UE-Polska / Pat wokół ratyfikacji Traktatu Lizbońskiego wciąż trwa
- Angelika Kordalska
PiS zbojkotował piątkowe spotkanie u marszałka Sejmu, na którym koalicja zamierzała zaproponować uchwałę zawierającą część postulatów z PiS-owskiej wersji ustawy ratyfikacyjnej.

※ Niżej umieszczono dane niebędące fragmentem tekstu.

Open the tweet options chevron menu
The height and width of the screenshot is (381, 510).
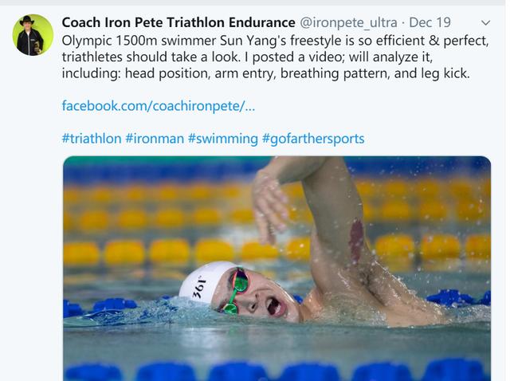[x=485, y=23]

PiS podkreśla, że propozycja uchwały nie jest ona wiążąca prawnie. PO zapowiedziała, że uchwała jest ostateczną wersją kompromisu, na jaki jest gotowa pójść. Na konferencji prasowej w Brukseli Tusk powiedział, że w rozmowie telefonicznej z nim, Lech Kaczyński jednoznacznie zadeklarował, że doprowadzi do ratyfikacji Traktatu.
Jak zauważył premier Tusk, ostatnią instytucją, która zatwierdza ważność ratyfikacji, jest prezydent. "Zupełnie przypadkowo, być może mimo woli, Jarosław Kaczyński wpędził w wielkie polityczne tarapaty swojego brata, Lecha Kaczyńskiego. To na prezydencie dzisiaj spoczywa 100-proc. odpowiedzialność, żeby proces ratyfikacji doprowadzić do końca”.
Donald Tusk ocenił, że wiarygodność Polski w ostatnich dniach zmniejszyła się, bo partnerzy europejscy mieli prawo oczekiwać, że jeżeli chodzi o ratyfikację Traktatu Lizbońskiego Polska da przykład budowania konsensusu, skoro rządzi koalicja jednoznacznie proeuropejska, a w opozycji jest partia, która negocjowała Traktat. Perturbacjami przed ratyfikacją zaskoczona jest m.in. Słowenia, która przewodniczy Unii w tym półroczu.
Natomiast zdaniem klubu Lewicy i Demokratów, w obliczu pata parlamentarnego w sprawie ratyfikacji Traktatu z Lizbony, decyzję o ratyfikacji należy podjąć w referendum ogólnokrajowym.